• Instructions for the task
Copy the lines below, beginning with the one that contains "The image size is (390, 868)." and continuing through the final line, exactly as written and with no other lines.
....
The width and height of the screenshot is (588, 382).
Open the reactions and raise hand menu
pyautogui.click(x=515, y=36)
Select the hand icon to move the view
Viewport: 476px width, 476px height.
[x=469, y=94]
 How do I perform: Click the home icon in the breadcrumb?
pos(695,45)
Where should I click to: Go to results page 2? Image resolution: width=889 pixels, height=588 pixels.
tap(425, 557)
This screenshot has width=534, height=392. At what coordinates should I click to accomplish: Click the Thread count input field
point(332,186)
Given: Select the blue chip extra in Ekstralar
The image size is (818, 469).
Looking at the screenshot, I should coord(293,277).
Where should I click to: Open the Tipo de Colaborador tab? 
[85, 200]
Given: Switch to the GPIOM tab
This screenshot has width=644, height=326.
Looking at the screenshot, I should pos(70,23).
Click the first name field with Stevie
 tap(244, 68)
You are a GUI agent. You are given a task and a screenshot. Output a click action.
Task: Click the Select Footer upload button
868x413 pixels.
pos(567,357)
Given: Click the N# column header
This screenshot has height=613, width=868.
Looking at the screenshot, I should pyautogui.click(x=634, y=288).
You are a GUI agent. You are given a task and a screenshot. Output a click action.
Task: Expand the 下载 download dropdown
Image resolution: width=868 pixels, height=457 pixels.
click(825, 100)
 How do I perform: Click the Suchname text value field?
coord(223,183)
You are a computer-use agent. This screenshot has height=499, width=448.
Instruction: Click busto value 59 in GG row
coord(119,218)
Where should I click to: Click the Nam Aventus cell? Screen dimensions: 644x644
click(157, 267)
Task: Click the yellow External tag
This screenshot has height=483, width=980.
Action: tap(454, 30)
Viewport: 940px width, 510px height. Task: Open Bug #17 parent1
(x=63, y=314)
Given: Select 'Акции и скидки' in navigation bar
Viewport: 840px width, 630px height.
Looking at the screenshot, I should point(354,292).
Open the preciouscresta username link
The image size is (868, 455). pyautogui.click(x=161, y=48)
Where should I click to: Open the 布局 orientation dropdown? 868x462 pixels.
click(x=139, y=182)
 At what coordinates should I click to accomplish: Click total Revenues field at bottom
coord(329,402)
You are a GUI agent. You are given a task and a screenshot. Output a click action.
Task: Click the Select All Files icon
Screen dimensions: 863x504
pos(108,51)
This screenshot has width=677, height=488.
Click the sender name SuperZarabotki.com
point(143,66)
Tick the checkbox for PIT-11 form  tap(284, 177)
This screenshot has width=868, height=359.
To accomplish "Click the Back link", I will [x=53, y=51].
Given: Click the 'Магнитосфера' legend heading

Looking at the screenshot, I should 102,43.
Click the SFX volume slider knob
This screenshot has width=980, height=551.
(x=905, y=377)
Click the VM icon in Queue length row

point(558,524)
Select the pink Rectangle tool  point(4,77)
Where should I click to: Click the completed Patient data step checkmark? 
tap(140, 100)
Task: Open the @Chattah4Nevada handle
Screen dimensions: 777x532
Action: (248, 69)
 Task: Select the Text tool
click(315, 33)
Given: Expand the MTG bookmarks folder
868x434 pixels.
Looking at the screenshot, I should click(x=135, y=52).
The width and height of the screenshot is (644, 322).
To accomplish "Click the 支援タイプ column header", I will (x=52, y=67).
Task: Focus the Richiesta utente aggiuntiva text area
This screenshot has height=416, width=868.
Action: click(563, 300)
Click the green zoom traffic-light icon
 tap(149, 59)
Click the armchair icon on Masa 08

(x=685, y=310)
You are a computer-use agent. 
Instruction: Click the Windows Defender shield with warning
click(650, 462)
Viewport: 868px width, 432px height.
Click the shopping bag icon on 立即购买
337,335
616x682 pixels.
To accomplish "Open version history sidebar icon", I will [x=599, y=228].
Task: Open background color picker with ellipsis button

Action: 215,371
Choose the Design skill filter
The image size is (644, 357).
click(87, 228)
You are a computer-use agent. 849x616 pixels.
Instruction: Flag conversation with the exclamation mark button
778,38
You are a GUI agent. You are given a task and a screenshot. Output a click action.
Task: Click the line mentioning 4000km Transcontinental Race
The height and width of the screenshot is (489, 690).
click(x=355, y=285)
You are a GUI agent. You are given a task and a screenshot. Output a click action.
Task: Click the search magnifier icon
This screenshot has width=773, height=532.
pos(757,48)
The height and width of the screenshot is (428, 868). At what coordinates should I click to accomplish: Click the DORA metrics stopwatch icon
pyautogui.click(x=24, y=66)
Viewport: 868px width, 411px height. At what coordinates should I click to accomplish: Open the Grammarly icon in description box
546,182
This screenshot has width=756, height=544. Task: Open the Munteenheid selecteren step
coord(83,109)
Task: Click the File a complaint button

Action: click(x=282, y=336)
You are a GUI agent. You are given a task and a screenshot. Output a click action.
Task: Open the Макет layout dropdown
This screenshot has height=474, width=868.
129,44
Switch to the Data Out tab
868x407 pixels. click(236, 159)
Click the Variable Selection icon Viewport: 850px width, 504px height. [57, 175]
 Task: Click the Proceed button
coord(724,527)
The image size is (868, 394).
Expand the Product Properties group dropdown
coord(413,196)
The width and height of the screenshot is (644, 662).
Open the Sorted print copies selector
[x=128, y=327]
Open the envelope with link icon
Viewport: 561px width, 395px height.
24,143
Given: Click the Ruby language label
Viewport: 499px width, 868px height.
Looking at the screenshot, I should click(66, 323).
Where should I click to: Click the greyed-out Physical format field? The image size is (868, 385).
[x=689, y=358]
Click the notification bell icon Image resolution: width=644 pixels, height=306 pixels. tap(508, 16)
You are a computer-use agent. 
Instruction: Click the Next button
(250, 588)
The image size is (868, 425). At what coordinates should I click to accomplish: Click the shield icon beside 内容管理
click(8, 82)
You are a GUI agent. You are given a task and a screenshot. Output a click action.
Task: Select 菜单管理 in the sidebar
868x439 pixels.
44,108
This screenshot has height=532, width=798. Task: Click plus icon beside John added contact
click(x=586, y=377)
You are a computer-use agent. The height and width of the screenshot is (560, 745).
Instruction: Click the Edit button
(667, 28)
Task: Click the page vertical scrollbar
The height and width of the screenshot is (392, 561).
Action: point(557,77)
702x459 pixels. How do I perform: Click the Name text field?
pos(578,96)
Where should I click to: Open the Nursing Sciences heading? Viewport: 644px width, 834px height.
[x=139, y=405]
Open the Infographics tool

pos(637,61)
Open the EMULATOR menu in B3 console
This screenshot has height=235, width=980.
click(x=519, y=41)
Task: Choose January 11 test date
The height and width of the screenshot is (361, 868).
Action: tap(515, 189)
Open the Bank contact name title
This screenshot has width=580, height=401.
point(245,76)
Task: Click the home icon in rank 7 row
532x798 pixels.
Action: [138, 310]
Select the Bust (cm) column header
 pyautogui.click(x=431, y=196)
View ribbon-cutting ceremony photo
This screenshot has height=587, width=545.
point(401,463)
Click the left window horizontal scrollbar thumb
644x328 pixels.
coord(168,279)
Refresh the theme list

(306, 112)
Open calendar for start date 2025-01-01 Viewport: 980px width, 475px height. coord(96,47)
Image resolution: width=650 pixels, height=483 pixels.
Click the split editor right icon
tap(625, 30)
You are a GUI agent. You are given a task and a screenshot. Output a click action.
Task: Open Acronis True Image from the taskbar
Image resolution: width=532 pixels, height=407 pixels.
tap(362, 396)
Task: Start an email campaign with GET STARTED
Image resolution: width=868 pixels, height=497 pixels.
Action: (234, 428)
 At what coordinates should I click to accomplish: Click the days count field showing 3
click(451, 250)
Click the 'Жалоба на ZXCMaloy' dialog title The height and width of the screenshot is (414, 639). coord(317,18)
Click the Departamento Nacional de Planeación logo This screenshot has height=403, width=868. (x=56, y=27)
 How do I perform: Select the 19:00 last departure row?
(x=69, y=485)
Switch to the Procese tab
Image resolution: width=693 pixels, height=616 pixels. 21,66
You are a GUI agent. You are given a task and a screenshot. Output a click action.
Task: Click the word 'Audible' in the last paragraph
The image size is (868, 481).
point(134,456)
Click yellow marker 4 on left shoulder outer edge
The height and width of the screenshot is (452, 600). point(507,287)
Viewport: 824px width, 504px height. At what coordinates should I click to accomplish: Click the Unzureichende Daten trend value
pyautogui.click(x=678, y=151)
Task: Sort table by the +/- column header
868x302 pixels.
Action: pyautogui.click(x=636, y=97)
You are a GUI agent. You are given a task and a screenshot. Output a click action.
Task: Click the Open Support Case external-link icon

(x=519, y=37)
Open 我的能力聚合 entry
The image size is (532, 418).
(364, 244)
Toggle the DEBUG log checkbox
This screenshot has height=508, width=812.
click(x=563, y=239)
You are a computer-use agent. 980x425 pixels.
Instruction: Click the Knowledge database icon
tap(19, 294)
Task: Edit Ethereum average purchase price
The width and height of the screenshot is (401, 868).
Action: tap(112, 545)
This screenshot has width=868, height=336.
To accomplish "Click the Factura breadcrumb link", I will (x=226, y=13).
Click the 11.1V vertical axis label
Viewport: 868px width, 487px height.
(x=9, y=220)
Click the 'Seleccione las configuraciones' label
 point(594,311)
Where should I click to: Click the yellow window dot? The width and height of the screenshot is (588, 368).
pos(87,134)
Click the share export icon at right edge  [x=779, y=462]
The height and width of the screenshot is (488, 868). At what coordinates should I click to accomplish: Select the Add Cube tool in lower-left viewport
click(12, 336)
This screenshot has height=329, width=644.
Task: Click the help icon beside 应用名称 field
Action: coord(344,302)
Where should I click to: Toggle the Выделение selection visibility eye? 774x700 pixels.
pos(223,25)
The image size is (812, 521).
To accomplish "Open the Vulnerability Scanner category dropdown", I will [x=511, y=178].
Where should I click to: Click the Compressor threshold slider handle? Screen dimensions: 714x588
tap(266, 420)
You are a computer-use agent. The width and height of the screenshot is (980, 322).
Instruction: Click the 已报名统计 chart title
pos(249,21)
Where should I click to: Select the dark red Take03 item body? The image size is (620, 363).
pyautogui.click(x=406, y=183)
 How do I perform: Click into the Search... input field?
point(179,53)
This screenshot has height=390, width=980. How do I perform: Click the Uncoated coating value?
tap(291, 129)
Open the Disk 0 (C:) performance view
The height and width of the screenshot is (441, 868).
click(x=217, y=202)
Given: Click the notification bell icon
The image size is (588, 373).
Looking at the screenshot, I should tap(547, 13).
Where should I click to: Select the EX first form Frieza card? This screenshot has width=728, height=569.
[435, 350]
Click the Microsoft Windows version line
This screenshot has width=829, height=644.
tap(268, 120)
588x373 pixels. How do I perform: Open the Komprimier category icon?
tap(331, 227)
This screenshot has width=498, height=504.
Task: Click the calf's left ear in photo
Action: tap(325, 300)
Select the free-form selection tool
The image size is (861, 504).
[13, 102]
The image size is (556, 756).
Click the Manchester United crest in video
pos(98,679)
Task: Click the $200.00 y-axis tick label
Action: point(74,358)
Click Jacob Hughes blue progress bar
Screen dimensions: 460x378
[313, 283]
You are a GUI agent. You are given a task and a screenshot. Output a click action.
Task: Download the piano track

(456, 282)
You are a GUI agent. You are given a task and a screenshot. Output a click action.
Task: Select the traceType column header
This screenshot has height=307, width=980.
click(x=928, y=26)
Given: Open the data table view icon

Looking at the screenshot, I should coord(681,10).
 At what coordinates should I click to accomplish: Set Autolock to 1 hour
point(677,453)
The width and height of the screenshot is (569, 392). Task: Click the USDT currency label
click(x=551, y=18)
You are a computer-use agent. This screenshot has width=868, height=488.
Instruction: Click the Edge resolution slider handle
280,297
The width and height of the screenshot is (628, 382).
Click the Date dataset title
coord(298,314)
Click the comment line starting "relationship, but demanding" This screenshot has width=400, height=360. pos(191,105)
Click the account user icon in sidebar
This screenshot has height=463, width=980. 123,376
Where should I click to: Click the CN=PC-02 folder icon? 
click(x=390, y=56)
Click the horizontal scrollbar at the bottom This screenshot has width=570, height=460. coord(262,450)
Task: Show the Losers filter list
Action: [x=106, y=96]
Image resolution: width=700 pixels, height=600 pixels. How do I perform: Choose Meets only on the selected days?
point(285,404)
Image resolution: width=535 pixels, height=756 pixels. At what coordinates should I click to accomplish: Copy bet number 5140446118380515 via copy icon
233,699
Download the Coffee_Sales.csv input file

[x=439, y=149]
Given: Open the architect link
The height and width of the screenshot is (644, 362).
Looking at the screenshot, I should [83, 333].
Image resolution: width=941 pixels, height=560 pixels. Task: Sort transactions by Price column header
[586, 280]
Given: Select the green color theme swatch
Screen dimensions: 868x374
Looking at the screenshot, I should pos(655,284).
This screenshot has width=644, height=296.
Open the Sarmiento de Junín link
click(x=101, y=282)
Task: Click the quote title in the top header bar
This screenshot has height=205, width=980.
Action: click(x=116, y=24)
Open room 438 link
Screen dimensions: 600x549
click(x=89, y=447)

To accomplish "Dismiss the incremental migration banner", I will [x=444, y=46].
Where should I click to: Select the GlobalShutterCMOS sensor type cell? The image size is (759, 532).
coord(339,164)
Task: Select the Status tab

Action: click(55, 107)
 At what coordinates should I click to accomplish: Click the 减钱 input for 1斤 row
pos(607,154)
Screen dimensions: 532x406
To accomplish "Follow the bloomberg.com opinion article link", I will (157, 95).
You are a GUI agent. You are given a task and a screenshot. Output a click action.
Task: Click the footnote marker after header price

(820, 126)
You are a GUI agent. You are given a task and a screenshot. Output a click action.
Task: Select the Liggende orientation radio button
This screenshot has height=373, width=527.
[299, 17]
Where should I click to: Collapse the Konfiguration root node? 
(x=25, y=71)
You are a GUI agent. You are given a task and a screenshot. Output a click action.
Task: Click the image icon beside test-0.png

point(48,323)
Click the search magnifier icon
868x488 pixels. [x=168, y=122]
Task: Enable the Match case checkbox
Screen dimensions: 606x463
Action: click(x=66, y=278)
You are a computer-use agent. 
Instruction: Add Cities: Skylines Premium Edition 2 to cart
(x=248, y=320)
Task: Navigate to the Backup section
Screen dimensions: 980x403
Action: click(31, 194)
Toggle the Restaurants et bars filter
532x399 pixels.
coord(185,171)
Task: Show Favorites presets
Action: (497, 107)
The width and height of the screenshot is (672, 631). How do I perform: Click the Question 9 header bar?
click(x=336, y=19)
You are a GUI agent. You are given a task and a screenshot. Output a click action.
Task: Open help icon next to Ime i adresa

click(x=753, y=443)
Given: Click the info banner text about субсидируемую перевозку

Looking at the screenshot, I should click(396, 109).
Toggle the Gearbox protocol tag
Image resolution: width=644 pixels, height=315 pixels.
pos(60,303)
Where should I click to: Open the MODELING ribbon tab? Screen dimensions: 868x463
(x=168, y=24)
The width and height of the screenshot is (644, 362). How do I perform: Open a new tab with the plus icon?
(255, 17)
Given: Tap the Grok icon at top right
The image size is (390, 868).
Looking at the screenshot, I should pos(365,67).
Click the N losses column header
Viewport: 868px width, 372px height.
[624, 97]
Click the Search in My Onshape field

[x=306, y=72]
....
• Response for this exercise
The image size is (390, 868).
Looking at the screenshot, I should pos(365,67).
Click the N losses column header
Viewport: 868px width, 372px height.
[624, 97]
Click the Search in My Onshape field

[x=306, y=72]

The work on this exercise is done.